Europe Rights Chief Urges Truth about CIA 'Black Sites'

W460

The Council of Europe's human rights chief urged Poland, Romania and Lithuania Monday to lift the lid on CIA "black sites" where detainees were allegedly tortured on their soil.

The Central Intelligence Agency, as part of its clandestine counter-terrorism operations, set up "black sites" in at least seven overseas locations, including some in Europe, Thomas Hammarberg, the council's human rights commissioner, wrote on his blog.

"At the height of the 'war on terror', Poland, Romania and Lithuania extended quite extraordinary permissions and protections to their American partners while respecting conditions of total secrecy.

"Today, years later, darkness still enshrouds those who authorized and ran the black sites on European territories," Hammarberg said, and urged disclosure in spite of the possible diplomatic costs.

Black site detainees were subjected to "enhanced interrogation" that included such torture techniques as waterboarding, or simulated drowning, according to the findings of independent investigations and declassified documents released under the U.S. Freedom of Information Act, the commissioner said.

Detainees were held indefinitely in secret, solitary confinement.

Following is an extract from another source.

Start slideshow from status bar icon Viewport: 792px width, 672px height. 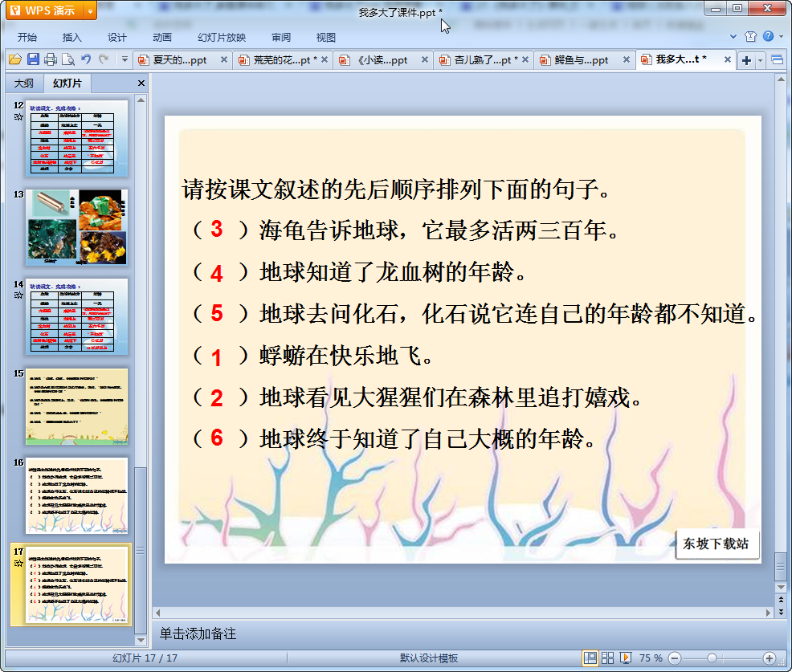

The Polish site, opened in December 2002, held several so-called "high-value detainees", including suspects of the September 11 attacks -- one of whom endured "approximately 183 applications" of waterboarding in one month.

While Poland has launched a probe by its public prosecutor and Lithuania a parliamentary inquiry and an investigation by the prosecutor general, Romanian authorities, who deny the claims, have "demonstrated little genuine will to uncover the whole truth", the commissioner said.

He urged Poland to unveil the findings of its probe "with the minimum of further delay", Lithuania to provide more detail on the timing and scope of the CIA's activities on its soil, and Romania to launch a full public inquiry.

"The full truth must now be established and guarantees given that such forms of cooperation will never be repeated," the commissioner said.

"The purported cost to transatlantic relations of pursuing such accountability cannot be compared to the damage inflicted on our European system of human rights protection by allowing ourselves to be kept in the dark."